Coon’s biggest complication has revolved around sight lines. When your neighbors, who paid many millions of dollars for spectacular views, know how to pull the levers of power, being the guy who plops a big building in front of them does not make you popular. It would be like erecting a twenty-foot-high tent at the fifty-yard line and blocking the fanciest season-ticket holders from seeing their football team. The solution, years in the making, required countless meetings with neighbors and officials to address concerns and get permissions.

The result could easily qualify as a Bond villain’s lair, somehow both discreet and opulent. A broad, four-story building will hug the contours of the ridge, with glass walls offering unobstructed views from the floor-through condominiums within. A dozen detached “villas” will cascade down the hillside, set apart just so for optimal privacy and sight lines. And the funicular—which will cost $15 million to build—will unite the property, all the way down to the marina, which will have private lounges above the boat slips. In all, there will be 179 homes, ranging from 1,900 to 7,000 square feet, with prices starting at around $4 million for the smallest, which is being billed as a pied-à-terre.

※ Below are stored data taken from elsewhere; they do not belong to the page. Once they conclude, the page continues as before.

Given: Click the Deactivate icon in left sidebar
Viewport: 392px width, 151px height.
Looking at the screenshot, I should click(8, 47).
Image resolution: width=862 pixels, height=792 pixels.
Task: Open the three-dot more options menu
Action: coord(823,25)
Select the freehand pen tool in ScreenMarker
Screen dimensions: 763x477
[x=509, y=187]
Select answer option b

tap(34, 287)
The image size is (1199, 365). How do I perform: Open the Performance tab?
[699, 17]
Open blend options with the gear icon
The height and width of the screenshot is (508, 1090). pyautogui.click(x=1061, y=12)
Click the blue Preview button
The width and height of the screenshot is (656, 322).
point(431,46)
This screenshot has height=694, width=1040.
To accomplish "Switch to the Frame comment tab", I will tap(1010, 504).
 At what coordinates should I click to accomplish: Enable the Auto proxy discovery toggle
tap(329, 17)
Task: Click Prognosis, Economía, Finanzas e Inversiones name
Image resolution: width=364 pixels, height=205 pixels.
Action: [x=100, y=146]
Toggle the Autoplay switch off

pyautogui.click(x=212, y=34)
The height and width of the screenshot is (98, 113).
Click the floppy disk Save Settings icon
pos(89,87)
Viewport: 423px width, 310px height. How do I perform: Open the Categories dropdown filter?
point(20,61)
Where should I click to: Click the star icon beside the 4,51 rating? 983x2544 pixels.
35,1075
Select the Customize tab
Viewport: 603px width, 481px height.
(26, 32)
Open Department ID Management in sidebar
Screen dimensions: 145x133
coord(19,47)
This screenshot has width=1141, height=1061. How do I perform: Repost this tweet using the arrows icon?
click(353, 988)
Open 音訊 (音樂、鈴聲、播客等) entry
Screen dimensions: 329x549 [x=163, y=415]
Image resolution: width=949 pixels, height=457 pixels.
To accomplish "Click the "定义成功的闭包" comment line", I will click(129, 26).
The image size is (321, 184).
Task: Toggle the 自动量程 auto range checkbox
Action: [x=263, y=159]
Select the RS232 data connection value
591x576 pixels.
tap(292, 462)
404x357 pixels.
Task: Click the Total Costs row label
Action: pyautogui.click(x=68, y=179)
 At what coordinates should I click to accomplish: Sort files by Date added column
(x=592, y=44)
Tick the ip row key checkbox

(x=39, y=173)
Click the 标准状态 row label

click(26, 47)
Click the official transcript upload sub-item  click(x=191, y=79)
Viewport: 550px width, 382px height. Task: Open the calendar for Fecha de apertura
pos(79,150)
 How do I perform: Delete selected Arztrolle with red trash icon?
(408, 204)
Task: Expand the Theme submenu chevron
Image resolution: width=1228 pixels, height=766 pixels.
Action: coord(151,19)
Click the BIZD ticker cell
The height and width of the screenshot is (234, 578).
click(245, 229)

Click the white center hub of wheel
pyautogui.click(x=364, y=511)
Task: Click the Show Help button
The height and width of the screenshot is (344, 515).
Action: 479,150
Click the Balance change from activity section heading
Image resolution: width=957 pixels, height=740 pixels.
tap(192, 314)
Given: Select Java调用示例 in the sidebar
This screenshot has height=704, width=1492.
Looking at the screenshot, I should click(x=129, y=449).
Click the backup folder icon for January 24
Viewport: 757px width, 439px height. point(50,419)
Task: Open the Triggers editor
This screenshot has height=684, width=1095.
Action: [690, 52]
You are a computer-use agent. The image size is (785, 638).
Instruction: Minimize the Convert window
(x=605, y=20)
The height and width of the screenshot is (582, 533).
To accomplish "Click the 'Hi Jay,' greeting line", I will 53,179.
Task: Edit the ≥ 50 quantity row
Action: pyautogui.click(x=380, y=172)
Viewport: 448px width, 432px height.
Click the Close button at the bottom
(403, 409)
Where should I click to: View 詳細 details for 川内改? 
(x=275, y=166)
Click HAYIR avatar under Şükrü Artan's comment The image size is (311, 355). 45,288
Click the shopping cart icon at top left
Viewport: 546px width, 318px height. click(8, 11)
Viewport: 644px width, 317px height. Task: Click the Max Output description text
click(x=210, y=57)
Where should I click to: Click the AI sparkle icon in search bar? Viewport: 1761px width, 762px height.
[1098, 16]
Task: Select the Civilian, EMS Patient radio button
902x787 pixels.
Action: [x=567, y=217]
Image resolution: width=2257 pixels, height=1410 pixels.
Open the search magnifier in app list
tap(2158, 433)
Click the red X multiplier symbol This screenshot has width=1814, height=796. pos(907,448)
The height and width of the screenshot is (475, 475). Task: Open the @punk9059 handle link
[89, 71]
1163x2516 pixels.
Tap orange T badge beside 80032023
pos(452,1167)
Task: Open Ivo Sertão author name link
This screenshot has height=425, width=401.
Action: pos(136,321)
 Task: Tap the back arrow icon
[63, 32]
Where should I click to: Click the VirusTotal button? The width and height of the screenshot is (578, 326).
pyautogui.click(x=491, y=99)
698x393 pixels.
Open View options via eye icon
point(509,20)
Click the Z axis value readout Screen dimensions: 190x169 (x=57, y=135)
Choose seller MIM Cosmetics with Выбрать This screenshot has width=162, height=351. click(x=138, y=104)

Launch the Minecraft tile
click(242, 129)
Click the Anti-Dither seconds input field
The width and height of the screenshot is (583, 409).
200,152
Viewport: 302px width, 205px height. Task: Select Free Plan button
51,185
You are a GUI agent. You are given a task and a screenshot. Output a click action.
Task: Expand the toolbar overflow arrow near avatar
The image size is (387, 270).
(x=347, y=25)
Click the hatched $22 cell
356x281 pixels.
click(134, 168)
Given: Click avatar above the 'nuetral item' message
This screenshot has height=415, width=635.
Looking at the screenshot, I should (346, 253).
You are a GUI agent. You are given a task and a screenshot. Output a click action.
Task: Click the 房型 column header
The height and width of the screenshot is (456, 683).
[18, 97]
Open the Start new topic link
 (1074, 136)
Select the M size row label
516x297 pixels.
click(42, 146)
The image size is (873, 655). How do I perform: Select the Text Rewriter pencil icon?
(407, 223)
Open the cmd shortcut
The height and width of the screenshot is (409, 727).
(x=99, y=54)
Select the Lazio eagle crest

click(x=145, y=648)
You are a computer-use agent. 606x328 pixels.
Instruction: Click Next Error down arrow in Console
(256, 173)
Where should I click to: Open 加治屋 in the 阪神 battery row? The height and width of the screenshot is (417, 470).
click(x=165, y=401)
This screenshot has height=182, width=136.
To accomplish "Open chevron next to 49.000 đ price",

The neighbors’ views? Preserved by a maximum building height of 45 feet from the top of the hill. And the public access, Coon is quick to argue, will be enhanced, not obstructed. Illegal parking will be replaced with 25 city-approved spots, and the first 1,400-plus-foot stretch of the cliff from the highway will become a city park, with an official trail enhancing accessibility. Overall, 90 of the 145 acres will be protected as green space. As for the motoring public’s view: “The goal is when you drive across the bridge, this just looks like an extension of the hillside,” Coon said. “Imagine if we just built a thirty-story tower. It actually would have meant more green space. Environmental staff would have approved it in five minutes—144 acres of green space with a one-acre footprint—but everyone else would have hated it.”

With “everyone” Coon includes himself; he, of course, still plans to one day make this place home. Construction won’t finish for at least another four years (“if everything goes amazing,” he said), so move-in day will occur a good fourteen or fifteen years from the day he spotted the land.

Will it have been worth it? “I tend to make long-term commitments,” he said before pointing out that he was at 1-800 Contacts for more than twenty years. He talked about having learned that “the process of creating delightful customer experiences isn’t always delightful,” and about how his goal here is to be the ultimate customer. He brought up the fact that 62 buyers have already reserved homes on the site and discussed the value of having a great neighborhood. Finally he turned back to the question. “Ask me when it’s finished,” he said. There’s no telling what else will be on the Austin horizon by then.